Artist's markers are solvent-based and permanent. They are sold in art supply stores and sometimes in larger, well-stocked craft stores, and are readily available from a variety of Internet retailers. The list price for this brand's individual markers — which have both broad and fine points in the same marker — is a little over $4, but usual retail price is much less. Stored properly (caps tight), they will last for many years and help you finish many projects.

The #64005 unfinished picnic table comes with a very smooth surface, so no sanding is needed. The marker will not raise the grain.

Test colors on the underside, to see the finished look and try the technique. Start with the 40% gray and color the wood in quick, long strokes with the grain. It will look streaky when wet but will dry quickly. Try to cover an area evenly with one stroke and immediately make the second stroke right next to the first. As long as you are working "wet-to-wet" the color will dry evenly. Realistically, however, some streakiness is appropriate in real weathered wood. Color the entire table.

The end grain (short edges of the table and bench tops, for example) will absorb more of the pigment and dry darker than the main color. This is appropriate and exactly the look you want.

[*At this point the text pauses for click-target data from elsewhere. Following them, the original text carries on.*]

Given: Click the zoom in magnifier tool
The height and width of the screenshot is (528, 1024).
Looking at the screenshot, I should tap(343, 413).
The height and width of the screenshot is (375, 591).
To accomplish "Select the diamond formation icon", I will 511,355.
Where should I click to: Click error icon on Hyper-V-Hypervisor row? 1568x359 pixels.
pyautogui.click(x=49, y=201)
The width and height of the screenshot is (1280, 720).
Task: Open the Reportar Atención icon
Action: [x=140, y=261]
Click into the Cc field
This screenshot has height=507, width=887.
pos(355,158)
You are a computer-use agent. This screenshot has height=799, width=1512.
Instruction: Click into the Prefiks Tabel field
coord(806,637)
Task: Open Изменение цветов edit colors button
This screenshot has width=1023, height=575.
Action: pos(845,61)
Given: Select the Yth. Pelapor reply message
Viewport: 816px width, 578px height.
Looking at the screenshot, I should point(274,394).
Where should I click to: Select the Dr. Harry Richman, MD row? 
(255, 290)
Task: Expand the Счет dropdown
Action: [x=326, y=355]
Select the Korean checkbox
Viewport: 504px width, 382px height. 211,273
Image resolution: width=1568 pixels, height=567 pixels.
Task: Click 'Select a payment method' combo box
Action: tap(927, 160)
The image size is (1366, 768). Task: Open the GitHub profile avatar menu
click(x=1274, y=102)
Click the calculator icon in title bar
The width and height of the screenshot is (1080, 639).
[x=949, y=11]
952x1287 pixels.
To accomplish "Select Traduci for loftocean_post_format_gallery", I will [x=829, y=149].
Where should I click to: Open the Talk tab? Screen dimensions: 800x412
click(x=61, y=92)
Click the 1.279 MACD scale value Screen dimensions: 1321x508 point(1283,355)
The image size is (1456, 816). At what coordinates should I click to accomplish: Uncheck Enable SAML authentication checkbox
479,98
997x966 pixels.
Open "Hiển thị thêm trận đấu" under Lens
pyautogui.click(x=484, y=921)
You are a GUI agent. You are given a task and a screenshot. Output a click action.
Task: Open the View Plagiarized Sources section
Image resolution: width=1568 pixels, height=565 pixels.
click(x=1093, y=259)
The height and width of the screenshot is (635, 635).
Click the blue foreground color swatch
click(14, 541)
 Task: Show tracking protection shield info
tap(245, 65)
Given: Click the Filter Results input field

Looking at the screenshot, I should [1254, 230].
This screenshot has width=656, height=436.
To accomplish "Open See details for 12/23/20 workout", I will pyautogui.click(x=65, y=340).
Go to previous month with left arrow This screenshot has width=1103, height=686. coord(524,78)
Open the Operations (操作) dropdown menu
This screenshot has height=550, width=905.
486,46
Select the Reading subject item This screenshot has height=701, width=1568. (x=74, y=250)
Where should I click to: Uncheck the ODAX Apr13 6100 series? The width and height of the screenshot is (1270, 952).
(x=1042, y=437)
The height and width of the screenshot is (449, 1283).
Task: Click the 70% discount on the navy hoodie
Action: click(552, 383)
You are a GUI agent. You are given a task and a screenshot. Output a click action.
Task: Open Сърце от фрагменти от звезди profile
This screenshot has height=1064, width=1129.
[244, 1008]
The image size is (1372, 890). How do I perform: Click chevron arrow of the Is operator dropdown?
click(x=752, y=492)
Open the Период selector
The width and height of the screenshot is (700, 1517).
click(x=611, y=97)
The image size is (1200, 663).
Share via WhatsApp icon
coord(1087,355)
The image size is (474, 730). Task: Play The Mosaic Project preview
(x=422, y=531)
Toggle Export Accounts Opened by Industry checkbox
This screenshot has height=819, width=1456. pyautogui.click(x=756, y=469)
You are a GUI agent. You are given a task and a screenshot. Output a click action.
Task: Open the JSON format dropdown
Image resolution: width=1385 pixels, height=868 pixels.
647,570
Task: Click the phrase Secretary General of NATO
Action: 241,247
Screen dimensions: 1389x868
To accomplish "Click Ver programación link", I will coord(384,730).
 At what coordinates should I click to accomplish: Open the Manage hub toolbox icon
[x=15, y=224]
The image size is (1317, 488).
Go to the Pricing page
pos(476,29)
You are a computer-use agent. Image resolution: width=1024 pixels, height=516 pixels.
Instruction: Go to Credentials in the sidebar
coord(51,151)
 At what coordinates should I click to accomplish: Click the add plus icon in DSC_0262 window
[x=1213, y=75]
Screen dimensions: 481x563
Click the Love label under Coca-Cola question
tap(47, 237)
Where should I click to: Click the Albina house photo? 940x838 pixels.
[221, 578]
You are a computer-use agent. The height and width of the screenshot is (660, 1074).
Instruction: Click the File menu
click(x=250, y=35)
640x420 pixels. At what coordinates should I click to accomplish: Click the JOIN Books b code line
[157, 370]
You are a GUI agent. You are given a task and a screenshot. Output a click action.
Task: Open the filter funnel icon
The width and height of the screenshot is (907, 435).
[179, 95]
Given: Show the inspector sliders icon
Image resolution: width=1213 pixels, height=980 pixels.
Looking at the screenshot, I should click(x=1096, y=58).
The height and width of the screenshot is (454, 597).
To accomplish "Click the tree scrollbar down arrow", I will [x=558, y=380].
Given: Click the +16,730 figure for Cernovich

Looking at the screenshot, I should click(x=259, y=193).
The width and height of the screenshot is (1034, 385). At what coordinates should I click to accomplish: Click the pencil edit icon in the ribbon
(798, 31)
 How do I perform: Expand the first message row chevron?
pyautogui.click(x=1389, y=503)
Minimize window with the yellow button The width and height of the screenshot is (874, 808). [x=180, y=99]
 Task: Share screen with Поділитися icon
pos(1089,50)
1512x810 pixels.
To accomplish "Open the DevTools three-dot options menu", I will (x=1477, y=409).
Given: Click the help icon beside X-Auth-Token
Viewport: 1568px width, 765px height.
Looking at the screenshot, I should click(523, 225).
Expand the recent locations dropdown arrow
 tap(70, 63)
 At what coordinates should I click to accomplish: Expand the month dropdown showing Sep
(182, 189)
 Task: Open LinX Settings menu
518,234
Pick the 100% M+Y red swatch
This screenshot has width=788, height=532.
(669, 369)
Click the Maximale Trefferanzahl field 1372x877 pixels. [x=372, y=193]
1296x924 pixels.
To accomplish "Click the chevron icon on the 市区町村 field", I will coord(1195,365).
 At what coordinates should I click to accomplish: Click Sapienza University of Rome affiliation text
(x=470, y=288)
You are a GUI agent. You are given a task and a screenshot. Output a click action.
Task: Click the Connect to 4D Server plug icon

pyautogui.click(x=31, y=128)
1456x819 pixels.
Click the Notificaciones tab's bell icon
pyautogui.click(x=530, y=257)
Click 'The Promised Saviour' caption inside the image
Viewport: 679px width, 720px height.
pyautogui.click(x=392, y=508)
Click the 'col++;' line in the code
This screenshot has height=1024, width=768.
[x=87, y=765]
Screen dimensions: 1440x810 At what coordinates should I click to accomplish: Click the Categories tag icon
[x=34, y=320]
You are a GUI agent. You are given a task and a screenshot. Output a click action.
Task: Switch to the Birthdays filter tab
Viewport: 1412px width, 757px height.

If you want to add shaded areas, use the 60% gray. I darkened one plank on the table top and added some streaking below where cross members meet the legs.

The "nails" were added with the fine point of the 90% gray marker. Practice on the underside first, because only the tiniest touch is needed. The grain will pick up the color and lengthen your dot, but this is exactly what would happen as exposed wood gets stained by the oxidation from metal fasteners. Placement of the "nails" should match the table and bench supports. Use a Post-It note or a piece of masking tape to keep the line straight.

I darkened the lines between the planks with the fine point of the 90% gray because I wanted it to show well in the photo, but the 60% gray might be dark enough for the look you want.

Add shading or streaking until you get a look you like, and you're done. No additional finish is needed, but you can use a fine matte spray sealer if you wish.

Any marker stains on your fingers will come off easily with rubbing alcohol.